What is asked ▸
(a) Answer these from the forum thread about Thatcher, one line each:
(i) What did Mc Millan call the country's infrastructure?
(ii) How many mines did the UK have in its heyday?
(iii) What happened to the brand-new Escort a friend bought?
(b) In the forum thread about Thatcher, why does the long post call selling off everything British a mistake for the future? Answer in one to three sentences.
(c) Carry on the forum thread about Thatcher from its last line.

Then the iron lady came in, swung her handbag at all of them and eventually the country was prosperous again. Ok it may have been painful at some points along the way but seriously, what other option was there?

 

Nope, she had her faults like all politicians but she saved this country from being flushed down the pan and there's no persuading me otherwise.

 

 

Looks like were on opposite sides of the line Mr Vista. She created the selfish me,me,me society. She destroyed this countries infrastructure (the family silver as Mc Millan described it) and as you say there's no persuading me otherwise. The most infamous pm of all time.

Posted
What if Norway decided it wanted the Shetland islands?

 

Well thats easy to answer, they would turn it into a massive race track like Gatebil and roar around in cossie powered mk1/2 escorts scarying the sheep to death 8)8)

 

Sounds great to me :mrgreen::mrgreen::mrgreen:

Posted
That's ok mate, the world would be a very dull place if we all saw things in the same light.

 

Plus you can't help being wrong :wink::mrgreen:

 

Neither can you :mrgreen::beer:

Posted

ok i agre with some of what your all saying but thatcher fooked the country and heres why yes vista your right the unions had to much power and they needed to be stoped but she sold every thing that was british to pay of debts ok good idea but what about the future if she would have spent a little money the tranins gas and mining and other industrys could have made money she didnt think about the miners at all in its hay day we had 186 mines in the uk producing over 130k tones of coal a year from 1984 to 1985 she closed 97 of them yes she had her resons but she put 27000 people on the rock and roll what about there families and there comunites she didnt think about it becouse she didnt care it didnt mater what the miners did thatcher was going to close them any way now in the uk we have 6 mines still open producing about 18k tones of coal a year and we buy in from other countys 45k tones a year think about that plus if you got anything with made in england on you new it was bloody good and thatcher took the lot of us and even the great out of great britain she only thought of the middle class and uper class the lower class could have fook all as far as she was concernd and Scargill was only in it to line his own pocket he walked away a very ritch man

Posted

Anything that said made in Britain on it usually broke or fell to bits.

Look how wonderful Ford cars were, they came out of the factory rusting.

A friend of mine bought an Escort brand new. Within 3 years it was so rotten it had to be scrapped.

Mk3 Cortinas dissolved before your eyes.

Triumph motorbikes, oil came out quicker than you could get it in.

Dataset excerpt ▸
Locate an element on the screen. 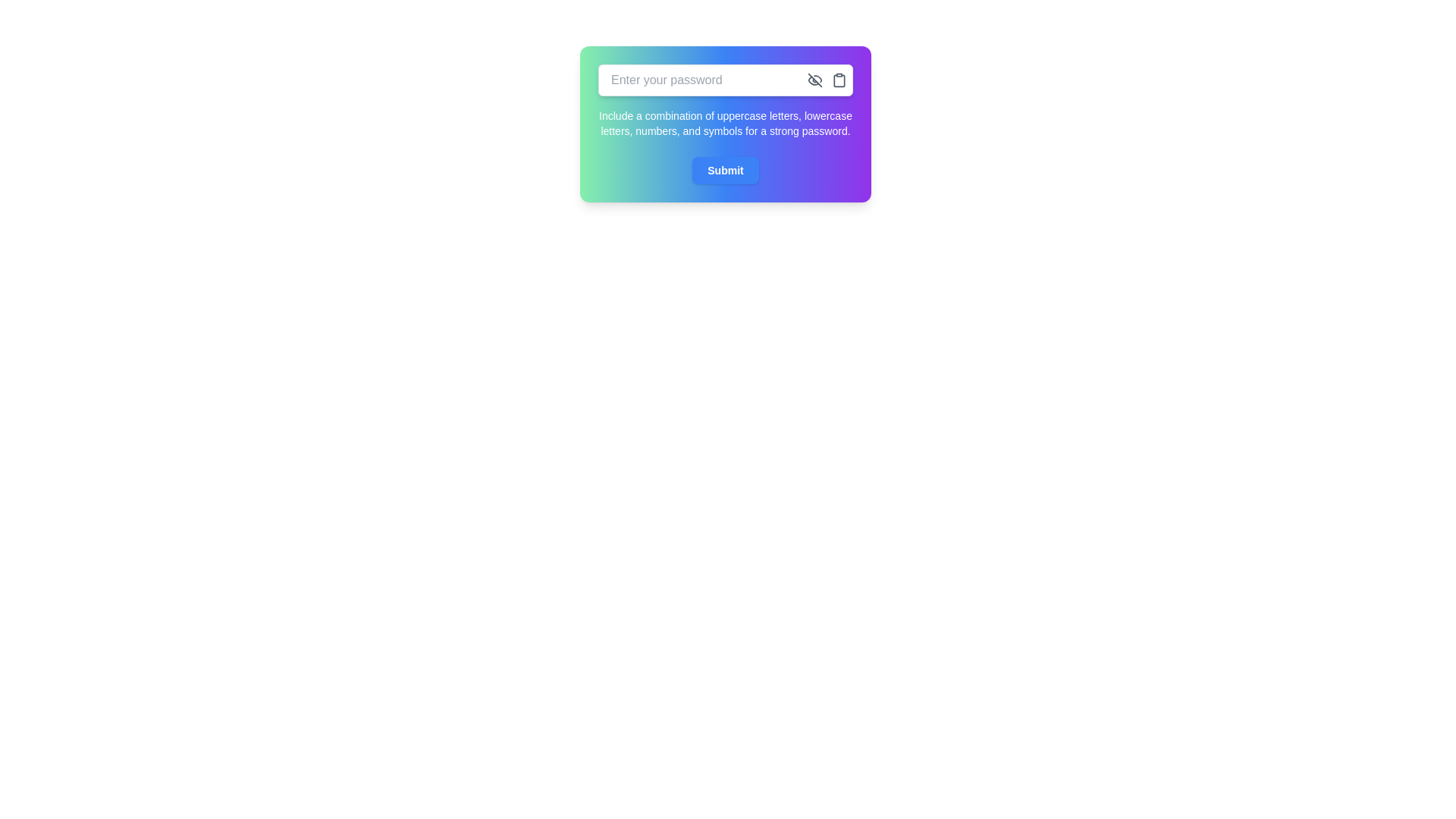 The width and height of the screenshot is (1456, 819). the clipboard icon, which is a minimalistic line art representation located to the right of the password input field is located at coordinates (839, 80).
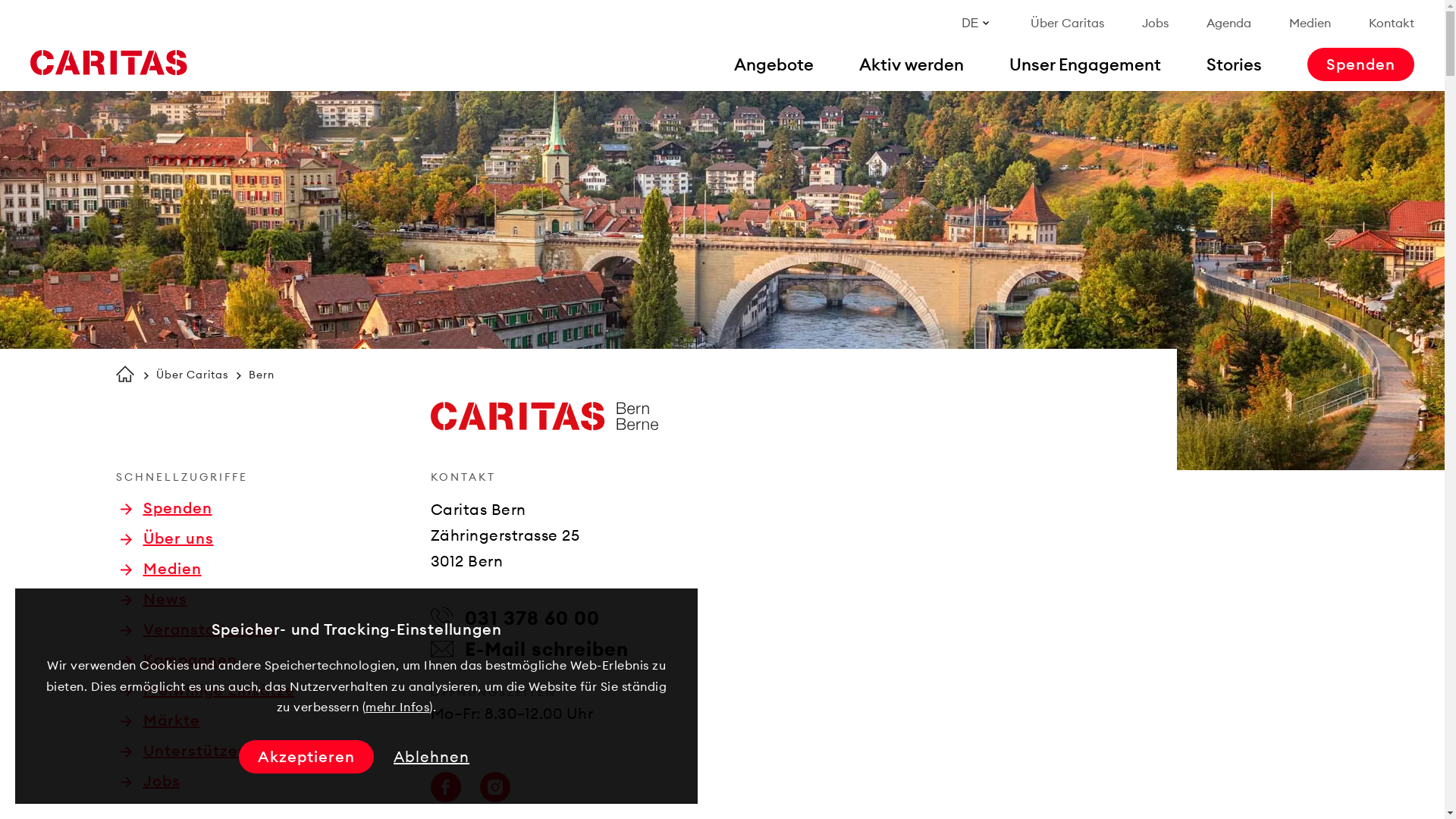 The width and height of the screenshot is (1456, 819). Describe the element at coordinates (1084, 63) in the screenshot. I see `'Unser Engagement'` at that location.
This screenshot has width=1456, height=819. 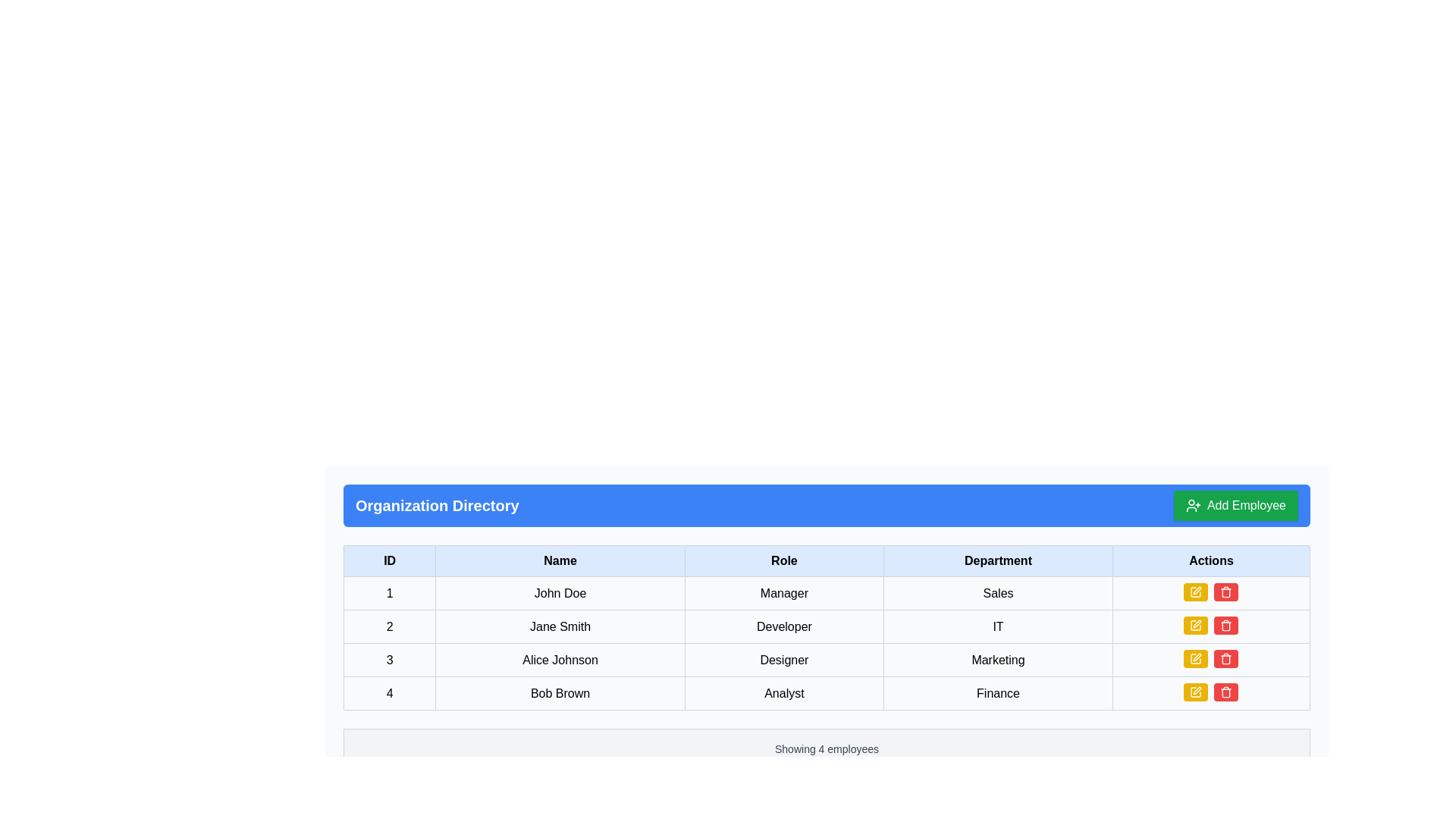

Answers for this exercise ▸
(a)
(i) The family silver.
(ii) 186.
(iii) Within 3 years it was so rotten it had to be scrapped.

(b) The poster grants that selling everything to pay off debts seemed a good idea. But if she had spent a little money instead, the trains, gas, mining and other industries could have made money.

(c)
British Leyland invented the Allegro. Need I say more?

 

 

In 1983 75% of British coal mines were losing money. Why keep them open anyway. Coal was much cheaper from abroad.

Posted

I was an AEU shop steward at 20. I was a copper at 22 and I was at the 'Battle for Orgreave' The first 3 days, we the Police, played football against the miners, and all had a good push and a shove when the trucks rolled in and out.

Then the mood changed, coaches full of radical rent a mob and students arrived, we, the Police, got paint stripper gel in bags was thrown at us, burning cars were rolled down the hill at us, we had bricks and broken drainage pipes thrown at us, this is all forgotten now, only footage of the the notorious mounted charges are shown. As a trade unionist it broke my heart to see the miners sold down the river by their leaders. I heard a quote " Arthur Scargill started the strike with a big union and a small house, but ended up with a small union and a big house". I saw miners on the bread line being given strike pay by a union rep driving an Jag XJS!! It was a shocking time, but it allowed me to save up for the deposit on my house, called Camelot, because it was made possble by the Knights of 'King Arthur'. Say what you want about Margaret Thatcher, Scargill appeared intent on bringing down the British Government, so she was being backed into a corner.

Posted
Anything that said made in Britain on it usually broke or fell to bits.

Look how wonderful Ford cars were, they came out of the factory rusting.

A friend of mine bought an Escort brand new. Within 3 years it was so rotten it had to be scrapped.

Mk3 Cortinas dissolved before your eyes.

Triumph motorbikes, oil came out quicker than you could get it in.

British Leyland invented the Allegro. Need I say more?

.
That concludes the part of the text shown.